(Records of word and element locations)
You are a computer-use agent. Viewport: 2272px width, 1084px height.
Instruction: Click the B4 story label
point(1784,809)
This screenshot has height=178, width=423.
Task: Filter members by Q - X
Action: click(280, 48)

*Required work*:
Express every line of the records above as a Markdown table with the columns Row and Line, numbering each row and leaving out blank lines.

*Output of the task*:
| Row | Line |
|---|---|
| 1 | You are a computer-use agent. Viewport: 2272px width, 1084px height. |
| 2 | Instruction: Click the B4 story label |
| 3 | point(1784,809) |
| 4 | This screenshot has height=178, width=423. |
| 5 | Task: Filter members by Q - X |
| 6 | Action: click(280, 48) |